Mike Hale, writing for The New York Times after watching the first eight episodes, said that "Along the way there are doses of self-referential and metafictional humor that have made the show a cult item—enough for fans to compile lists, but not enough to re-enliven the episodes or distract from the story's dullness". Robert Lloyd, writing for the Los Angeles Times, praised the series, suggesting that it improves after several episodes. The A.V. Clubs Emily VanDerWerff graded the season overall with a 'B', writing that "It is, in places, masterful. It is also, in other places, at once weirdly pleased with itself and too ready to hold the audience's hand where that hand needn't be held", and that "The scope of the whole project is hard to deny for its ambition and audacity." David M. Cook of WhatCulture! gave the new season a positive review calling it "The Triumphant Return Of The Bluths". He said "it was great to see the Bluths return in such fine form" and that he "found a lot of the season to be funnier than anything that had come before it". Gem Wheeler of Den of Geek argued that the fourth season was "Arrested Developments best yet", and "the Bluths officially rule the pop culture landscape. Long may they reign."
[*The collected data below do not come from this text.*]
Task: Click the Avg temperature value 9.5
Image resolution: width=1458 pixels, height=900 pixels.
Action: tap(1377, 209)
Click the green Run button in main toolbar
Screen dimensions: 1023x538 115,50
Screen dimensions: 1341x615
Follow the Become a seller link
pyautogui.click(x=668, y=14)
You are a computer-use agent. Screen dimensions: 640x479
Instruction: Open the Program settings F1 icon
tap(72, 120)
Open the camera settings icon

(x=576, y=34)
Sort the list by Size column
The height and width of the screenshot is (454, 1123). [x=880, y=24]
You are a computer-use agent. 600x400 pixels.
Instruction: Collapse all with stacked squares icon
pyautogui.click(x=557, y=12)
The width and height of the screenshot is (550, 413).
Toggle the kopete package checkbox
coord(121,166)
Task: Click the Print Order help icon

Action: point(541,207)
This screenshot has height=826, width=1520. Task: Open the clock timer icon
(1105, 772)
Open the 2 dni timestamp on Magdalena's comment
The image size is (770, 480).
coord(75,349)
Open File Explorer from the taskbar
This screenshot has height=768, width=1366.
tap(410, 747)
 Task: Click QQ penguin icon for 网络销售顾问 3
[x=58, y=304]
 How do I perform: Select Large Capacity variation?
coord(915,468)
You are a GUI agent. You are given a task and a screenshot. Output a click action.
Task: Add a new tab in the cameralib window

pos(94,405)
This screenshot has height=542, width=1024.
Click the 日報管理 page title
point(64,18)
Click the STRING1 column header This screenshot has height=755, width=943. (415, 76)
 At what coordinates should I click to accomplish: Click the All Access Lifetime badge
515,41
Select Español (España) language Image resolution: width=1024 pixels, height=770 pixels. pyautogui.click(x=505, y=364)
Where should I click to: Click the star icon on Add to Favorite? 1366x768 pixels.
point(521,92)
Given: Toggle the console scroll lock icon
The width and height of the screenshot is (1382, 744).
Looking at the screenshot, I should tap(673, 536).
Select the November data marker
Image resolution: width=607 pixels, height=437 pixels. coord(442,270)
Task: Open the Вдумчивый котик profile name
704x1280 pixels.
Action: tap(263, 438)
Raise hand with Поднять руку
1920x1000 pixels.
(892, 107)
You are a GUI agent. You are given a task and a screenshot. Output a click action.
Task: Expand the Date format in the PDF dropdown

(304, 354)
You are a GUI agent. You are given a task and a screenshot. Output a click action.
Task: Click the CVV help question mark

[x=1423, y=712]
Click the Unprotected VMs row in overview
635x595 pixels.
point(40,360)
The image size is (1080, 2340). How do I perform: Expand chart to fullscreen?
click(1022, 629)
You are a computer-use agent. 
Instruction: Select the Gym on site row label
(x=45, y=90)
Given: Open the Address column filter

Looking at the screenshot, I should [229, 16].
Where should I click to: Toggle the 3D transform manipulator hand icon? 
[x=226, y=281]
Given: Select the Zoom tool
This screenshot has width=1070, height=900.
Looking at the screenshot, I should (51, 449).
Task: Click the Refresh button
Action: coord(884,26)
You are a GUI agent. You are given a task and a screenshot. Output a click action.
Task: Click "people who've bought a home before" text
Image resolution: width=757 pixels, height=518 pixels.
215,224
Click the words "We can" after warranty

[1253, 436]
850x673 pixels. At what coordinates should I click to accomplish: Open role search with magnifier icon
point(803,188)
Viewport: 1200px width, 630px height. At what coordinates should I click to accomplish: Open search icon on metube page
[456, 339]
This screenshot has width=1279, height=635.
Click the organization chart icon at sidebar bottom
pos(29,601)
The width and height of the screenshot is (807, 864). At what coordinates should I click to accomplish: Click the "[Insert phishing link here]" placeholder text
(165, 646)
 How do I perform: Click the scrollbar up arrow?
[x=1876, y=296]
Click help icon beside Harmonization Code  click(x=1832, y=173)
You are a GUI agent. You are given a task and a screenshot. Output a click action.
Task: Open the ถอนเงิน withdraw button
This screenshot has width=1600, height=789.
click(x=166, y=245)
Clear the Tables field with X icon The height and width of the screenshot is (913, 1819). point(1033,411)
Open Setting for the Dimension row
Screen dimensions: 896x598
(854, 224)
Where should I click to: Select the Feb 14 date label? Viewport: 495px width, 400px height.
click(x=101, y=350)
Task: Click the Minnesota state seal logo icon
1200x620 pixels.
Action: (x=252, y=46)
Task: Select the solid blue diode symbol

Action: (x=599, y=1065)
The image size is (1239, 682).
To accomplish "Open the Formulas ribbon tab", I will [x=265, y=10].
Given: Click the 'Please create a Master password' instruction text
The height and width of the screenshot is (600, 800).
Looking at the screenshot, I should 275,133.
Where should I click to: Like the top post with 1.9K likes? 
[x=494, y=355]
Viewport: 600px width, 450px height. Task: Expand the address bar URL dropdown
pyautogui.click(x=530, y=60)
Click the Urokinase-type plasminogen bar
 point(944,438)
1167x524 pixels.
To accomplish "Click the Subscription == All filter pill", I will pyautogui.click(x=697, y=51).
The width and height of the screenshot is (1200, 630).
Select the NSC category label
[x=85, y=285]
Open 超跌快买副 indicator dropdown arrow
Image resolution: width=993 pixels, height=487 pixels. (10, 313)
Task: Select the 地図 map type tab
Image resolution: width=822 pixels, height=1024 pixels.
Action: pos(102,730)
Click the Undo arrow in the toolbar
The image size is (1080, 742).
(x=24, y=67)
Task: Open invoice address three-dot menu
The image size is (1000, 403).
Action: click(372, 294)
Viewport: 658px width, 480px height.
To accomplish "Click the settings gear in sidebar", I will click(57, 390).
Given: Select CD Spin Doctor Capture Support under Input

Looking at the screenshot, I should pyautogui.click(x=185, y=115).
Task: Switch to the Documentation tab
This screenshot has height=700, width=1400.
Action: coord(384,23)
Brian Lowry of Variety gave the season a negative review, writing, "Ultimately, this 'Arrested' revival plays a bit like a reunion special, where the individual cast members come out and take their curtain calls. After the warmth of seeing them reunited (or semi-reunited, given how rarely more than one or two are featured in a scene together), there's a sort of awkwardness to it, as if nobody really has much to say. We're meant to bask in the nostalgia, while the particulars are of relatively little consequence."  Nathan Rabin of The Wall Street Journal similarly wrote, "Arrested Development has lost a step or two in its long stint on the sidelines. The pacing is notably slower than during its original run and the show lacks the breathtaking density that characterized its glorious past. At its worst, the new/old Arrested Development is reduced to doing a shaky imitation of itself: the characters and themes are there but the beats are slightly off, as is the tone". David Pierce of The Verge also gave it a mixed review, writing "Season four is kind of a confused mess, but then so is the Bluth family — and both somehow work despite all the chaos. From the way it was shot to the way it was released, the show was an experiment — covering a few events many ways, showing us the world through every character's eyes. It's very clearly just set-up in the larger sense, building toward something bigger for Arrested Development. But the question is, what's next?" He also commented positively, saying, "Season four is absolutely worthy of the Arrested Development name, though you'll have to slog through three episodes before it becomes so".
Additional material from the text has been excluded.